韓国は長い儒教的な伝統があり、親族名称における男女の区別は厳格である。親族以外の目上の人に対しても、男性なら「アジョシ」、女性なら「アジュンマ」と区別される。これは日本の「おじさん」と「おばさん」と似たようなニュアンスだ。実際の血縁関係がなくても親しみをこめて親族名称が使われることもあるが、その場合でも性別は超えない。ところが、済州島の「サムチュン」は、男女の区別なく使用される。
これは一般の韓国人にとっても意外な使い方だし、性別にがんじがらめな言語習慣の中では、ものすごく新鮮な響きでもある。ドラマ『私たちのブルース』は、この「サムチュン」という言葉に済州島のアイデンティティを求めているようだ。血縁も性別も関係なく、サムチュンを敬い、やがて自分も敬われるサムチュンになる。ドラマはこの言葉を通して、共同体の死生観を再構築している。
もちろん韓国人全員が解説字幕を必要としたわけではない。すでに済州島のサムチュンの意味を知っている人も多いし、この言葉を聞いて『順伊サムチョン』という有名な小説を思い出した人もいる。ドラマの放映が始まった頃、オンライン上にはその小説やそこに登場する4・3事件(米軍政下の済州島で起きた民衆蜂起。徹底した武力鎮圧により島民に多くの犠牲者が出た)に関する書き込みがあり、「ああ、やはり」と思った。

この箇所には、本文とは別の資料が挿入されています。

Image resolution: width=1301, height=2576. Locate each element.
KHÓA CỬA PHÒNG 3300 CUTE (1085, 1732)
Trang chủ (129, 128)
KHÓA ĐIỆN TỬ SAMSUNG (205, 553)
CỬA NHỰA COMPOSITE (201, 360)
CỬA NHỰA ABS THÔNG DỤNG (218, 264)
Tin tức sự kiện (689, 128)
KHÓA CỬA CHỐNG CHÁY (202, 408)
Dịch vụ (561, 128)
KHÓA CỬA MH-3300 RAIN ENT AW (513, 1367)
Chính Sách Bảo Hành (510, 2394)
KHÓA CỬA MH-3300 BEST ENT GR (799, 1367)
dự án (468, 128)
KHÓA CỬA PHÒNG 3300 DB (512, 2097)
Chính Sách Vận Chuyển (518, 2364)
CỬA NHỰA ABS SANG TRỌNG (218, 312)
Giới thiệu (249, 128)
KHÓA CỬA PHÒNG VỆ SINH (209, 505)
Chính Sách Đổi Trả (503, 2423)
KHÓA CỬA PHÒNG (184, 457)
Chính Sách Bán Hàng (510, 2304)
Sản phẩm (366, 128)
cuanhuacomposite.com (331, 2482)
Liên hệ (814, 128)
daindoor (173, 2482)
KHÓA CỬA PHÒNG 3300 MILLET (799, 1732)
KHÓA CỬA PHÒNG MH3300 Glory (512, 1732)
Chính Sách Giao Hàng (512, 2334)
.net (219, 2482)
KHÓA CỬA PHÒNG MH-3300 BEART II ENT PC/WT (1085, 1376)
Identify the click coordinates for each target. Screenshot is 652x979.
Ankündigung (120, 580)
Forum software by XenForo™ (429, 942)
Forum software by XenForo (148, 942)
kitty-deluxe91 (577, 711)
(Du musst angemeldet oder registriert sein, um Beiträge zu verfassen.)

この小説は日本でも『順伊おばさん』というタイトルで翻訳書が出ており、オールド韓国文学ファンの中には読んだ人も多いだろう。訳者は『火山島』などの著作で知られる金石範。97歳の今も、現役作家として済州島についての物語を書き続けている。
『順伊サムチョン』は韓国で1978年に単行本になった直後、出版停止になったことがあるという。斎藤真理子著『韓国文学の中心にあるもの』(イースト・プレス、2022年)によれば、当時はタブーとなっていた4・3事件にふれたことで、著者である玄基榮はKCIA(中央情報部)に引っ張られて拷問もされたという。
ドラマの本筋ではないのでここで止めておくが、「済州島を舞台にしたドラマ」といったときに、韓国人の中にはこうした現代史の事件を真っ先に想起する人もいる。そのことは日本でドラマを見る人たちも、知っておいたほうがいいと思っている。
ちなみにこの事件をテーマにしたドキュメンタリー映画の傑作が日本にある。2022年に公開された『スープとイデオロギー』は、ヤン・ヨンヒ監督自身と済州島出身の母親が、最晩年に明かされた家族の秘密をたどる旅である。金石範や前著でとりあげた金時鐘といった元老作家をはじめ、済州島をルーツにもつ「在日」の人々は日本の私たちの身近にもいて、ともすれば韓国とはまた違った角度から島の歴史や日本との関わりを紹介してくれている。
『私たちのブルース』にもさまざまな理由で家族を失った人々が登場する。済州島の暮らしがどれほど厳しかったか、それを表現するタッチは、驚くほど粗い。そのザラザラとした質感は意図的なものだろう。その一方で、空も海もブルーの色は明るい。済州島ブルーが広がっている。